Figure legends
Figure 1;
Phylogenetic tree of the 53 bird species for which adult and chick telomere length (TL) and telomere length rate of change (TROC) were collected from published papers on avian telomeres using the TRF methodology. The consensus phylogenetic tree was obtained from BirdTree.org (100 trees) using ape, apTreeshape and caper R packages (see ESM 4).
Figure 2:
Effect sizes (Rho values) and 95% confidence intervals for phylogenetic effects on bird TL variables (Adult telomere length (Adult TL), telomere length rate of change (TROC) and chick telomere length (Chick TL), and the three principal component axes that reflected bird species’ life history traits (PCA 1 - body size , PCA 2 - slow-fast continuum of the pace of life and PCA 3 - post-fledging parental care ). Effects are considered significant when not overlapping zero.
Figure 3:
Adult telomere length (TL, in kb) in relation to life-history axes PC1 (A), PC2 (B) and PC3 (C). Note that none of the relationships turned out to be significant. (Table 2). Dashed lines refer to Pearson’s linear correlation (PC1, r = -0.23; PC2, r = 0.15; PC3, r = 0.04, Table 2).

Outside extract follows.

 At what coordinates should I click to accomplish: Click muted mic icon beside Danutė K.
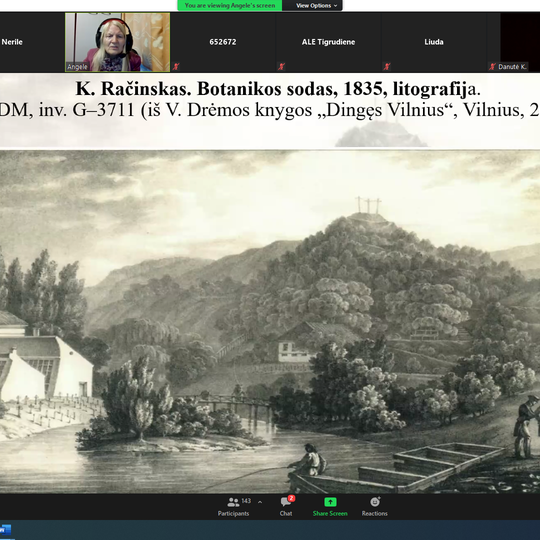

Symbols indicates the distribution of the 13 bird orders. Note that two unadjusted correlations reached significance for Adult TL / PC2: Procellariiformes, r = -0.75, t = -2.18, p = 0.031, n = 8; Passeriformes, r = 0.69, t = 3.32, p = 0.006, n = 14.
Figure 4:
Telomere length rate of change (TROC, in kb / year) in relation to life-history axes PC1 (A), PC2 (B) and PC3 (C). Only THE TROC and PC2 relationship was statistically significant (Table 2). Dashed (non-significant) and plain (significant) lines refer to unadjusted for phylogeny Pearson’s linear correlation (PC1, r = 0.34; PC2, r = -0.54; PC3, r = 0.12, Table 2). Symbols indicates the distribution of the 13 bird orders. Note that all unadjusted correlations reached significance for the Procellariiformes, n = 7; PC1: r = -0.95, t = -6.97, p < 0.001; PC2: r = -0.92, t = -5.06, p = 0.004; PC3: r = -0.79, t = -2.86, p = 0.035.
Figure 5:
Chick telomere length (TL, in kb) in relation to life-history axes PC1 (A), PC2 (B) and PC3 (C). Note that none of the relationships turned out to be significant (Table 2). Dashed lines refer to unadjusted for phylogeny Pearson’s linear correlation (n = 29; PC1, r = -0.20; PC2, r = 0.05; PC3, r = -0.01, Table 2). Symbols indicates the distribution of the 13 bird orders.
Figure 6:
Frequency distributions of phylogenetic (A ) and residual (B ) correlation values produced by the iterations of the multivariate linear models using Monte Carlo methods and Bayesian Markov Chain sampling (MCMC) between TROC and life-history axes of bird life history traits, i.e. PC1 (body size, left panels), PC2 (pace of life, middle panels) and PC3(parental care, right panels). This multivariate model controlled for shared ancestry simultaneously for all variables. Red lines indicate the peak values reported in Table 2 (two last right columns).